Aslında her şey bir maçla başladı. 6 Ağustos’ta Azerbaycan’ın Gebele ve Kıbrıs’ın Apollon Limassol takımları arasında oynanan rövanş maçında Azeri futbolcu Cavit Hüseynov penaltıda attığı gol sonrasında hakaret amaçlı el kol hareketi yaptı. Kıbrıs takımı, UEFA’dan Hüseynov ve takıma karşı yaptırım beklerken, UEFA ortada bir sorun olmadığını söyledi ve Hüseynov’un takımda oynamaya devam etme hakkı kazandırdı.
Söylentiye göre, maç sırasında Kıbrıslı takımın attığı ilk golden sonra Apollon fanları Azerbaycan bayrağını yakmaya çalışmışlar. Hüseynov’un hem el kol hareketi, hem de maç sonrasında Türkiye bayrağını sallaması bunlara bir tepkiydi.
Maç sonrası yapılan basın açıklamasında Kıbrıslı gazetecinin Azeri futbolcuya “Neden Türk bayrağını salladınız?” sorusuna ise futbolcu sert biçimde “Çünkü Azerbaycan ve Türkiye böyle” diyerek gazetecinin nerdeyse yüzüne değecek şekilde ellerini yumruk yaparak toplantıyı terk etti.
Kameralara yansıyan bu hareketi, Rasim Aliyev de izledi. Azeri futbolcunun sergilediği tavır ve hareketlerinden rahatsızlık duyan Rasim Aliyev, duyduğu rahatsızlığını sosyal medyada şöyle ifade etti: ‘Bu kadar ahlaksız, terbiyesiz ve kendini kontrol edemeyen bir futbolcunun beni Avrupa sahalarında temsil etmesini istemiyorum.”
Kısa bir süre sonra telefon geldi Rasim Aliyev’e.

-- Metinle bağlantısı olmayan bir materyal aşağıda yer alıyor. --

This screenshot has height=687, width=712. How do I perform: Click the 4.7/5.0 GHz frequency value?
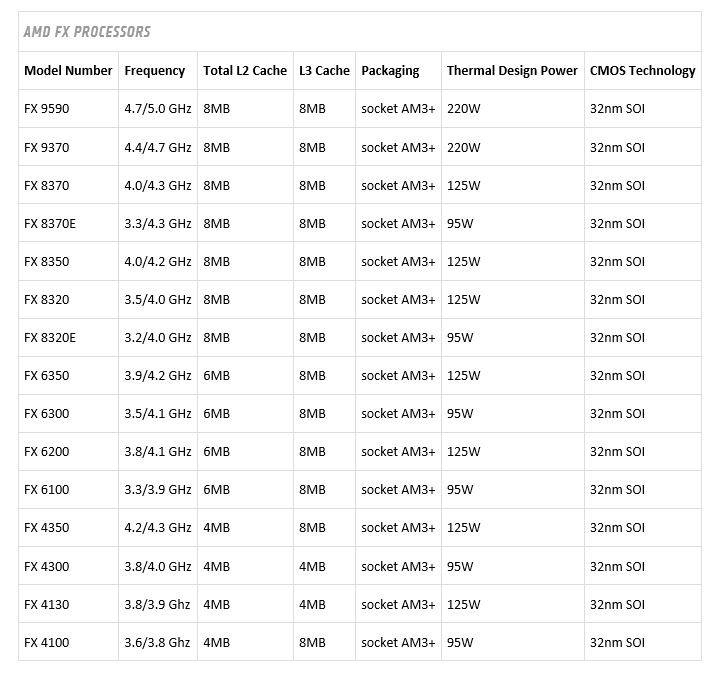click(158, 109)
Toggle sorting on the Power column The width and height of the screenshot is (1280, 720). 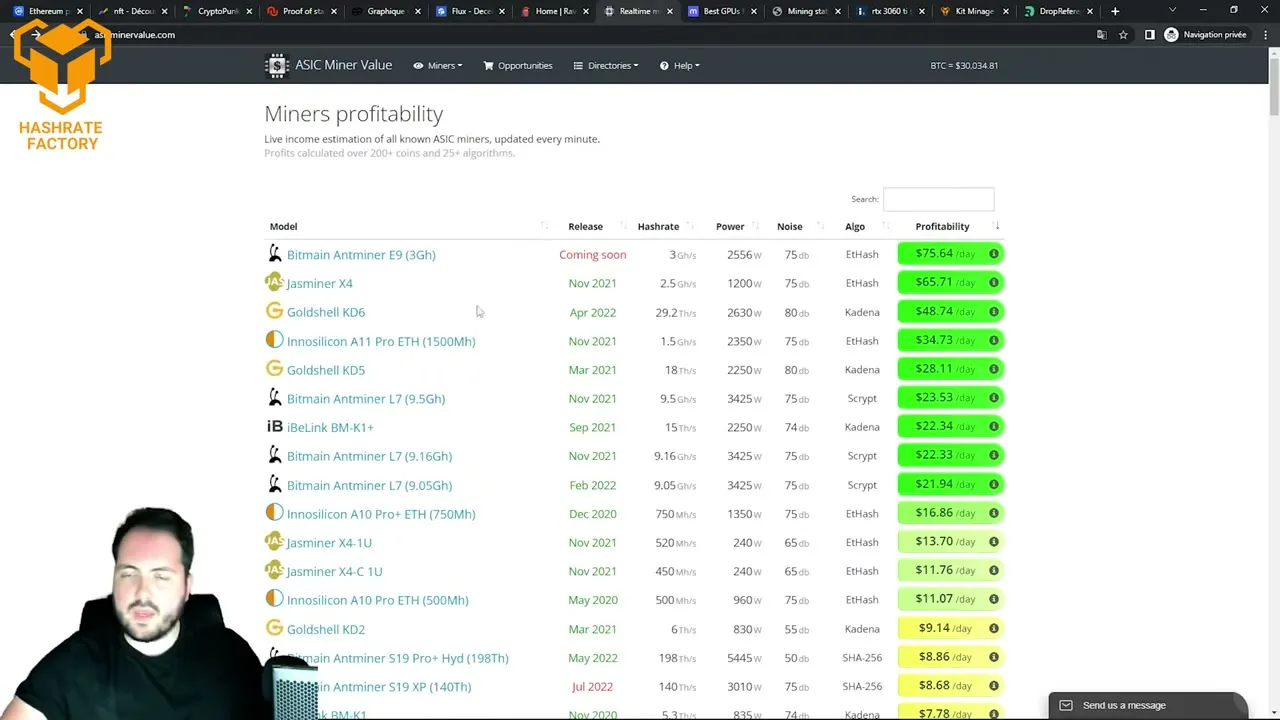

Kendisini Cavit Hüseynov’un halasının oğlu olarak tanıtan kişi, Aliyev’e telefonda küfür etti. Ardından Aliyev’i futbolcunun kendisi aradı ve hareketlerinin yanlış anlaşıldığını, onun sadece Azerbaycan ve Türkiye arasındaki arkadaşlığı vurgulamak istediğini dile getirdi. Aliyev, bunların hepsini anlayışla karşıladı ve ortada bir sorun olmadığını söyledi. Yalnız olay burada bitmedi. Cavit’in aramasından kısa süre sonra, Aliyev’i tekrar Cavit’ın halasının oğlu aradı. Israrla Aliyev’le görüşmek istediğini söyledi. Aliyev, her ne kadar da buna ihtiyaç olmadığını söylese de ikna edemedi ve buluşmayı kabul etti.
Rasim Aliyev, bir saat sonra arabasıyla Cavit Hüseynov’un kuzeni olan kişiyle buluşmaya gitti. Tam elini sıktığı an, arkadan Rasim’in sol kulağına ağır bir darbe geldi. Yere düşen Rasim, 5-6 kişilik bir grup tarafından saldırıya uğrayarak 30-40 saniye boyunca dövüldü. Sonrasında Rasim’in telefonunu ve cüzdanını çalıp kaçtılar.
Bütün bu ayrıntıları, Rasim Aliyev’in kendisi, dövüldükten birkaç saat sonra hastanede anlatıyordu.
Yetersiz müdahale
Rasim Aliyev, başına gelen korkunç saldırıyı anlattıktan birkaç saat sonra, hayatını yitirdi. Hastanedeki doktorların da Rasim’in yaşaması için yeterince çaba göstermediğinden de kuşkulanılıyor. Dört kaburgası kırık olan Rasim’i, sadece koluna serum takarak sıradan bir hastane odasına yerleştirmeleri, bu kuşkuları arttırıyor. Yaralı olarak hastaneye getirilen Rasim’e bir an önce gereken müdahaleler yapılsaydı, kırılan kaburgaların akciğerine baskı yaptığı da anlaşılabilirdi. Rasim Aliyev, gecenin ilerleyen saatlerinde fenalaşınca iç kanaması olduğu anlaşıldı ve ameliyata alındı. Ameliyat sonrasında yoğun bakıma alınan Rasim Aliyev, hayati tehlikeyi atlatamadı ve 9 Ağustos’ta hayata gözlerini yumdu.
Futbolcu Cavit Hüseynov’un akrabası olan kişi tutuklandı. Ayrıca Rasim Aliyev’e hastanede müdahale eden doktor da soruşturmaya davet edildi. Cavit Hüseynov, olaydan kısa bir süre sonra takımdan uzaklaştırıldı ve polisin yürüttüğü araştırma bitene kadar da takım dışı kalacağı açıklandı.
Azerbaycan Cumhurbaşkanı İlham Aliyev, konuyla yakından ilgileneceğini söyleyen bir açıklamada bulundu. Bu açıklama kamuoyunun vicdanını tatmin etmedi. Rasim Aliyev, Azerbaycan’da öldürülen ilk gazeteci değil. 2005’te evinin kapısının önünde vurularak öldürülen Elmar Hüseynov’un katilleri, hâlâ bulunabilmiş değil. 2011’de bir başka gazeteciyi, Rafig Tagı’yı bıçaklayarak öldürenler de hâlâ aranıyor.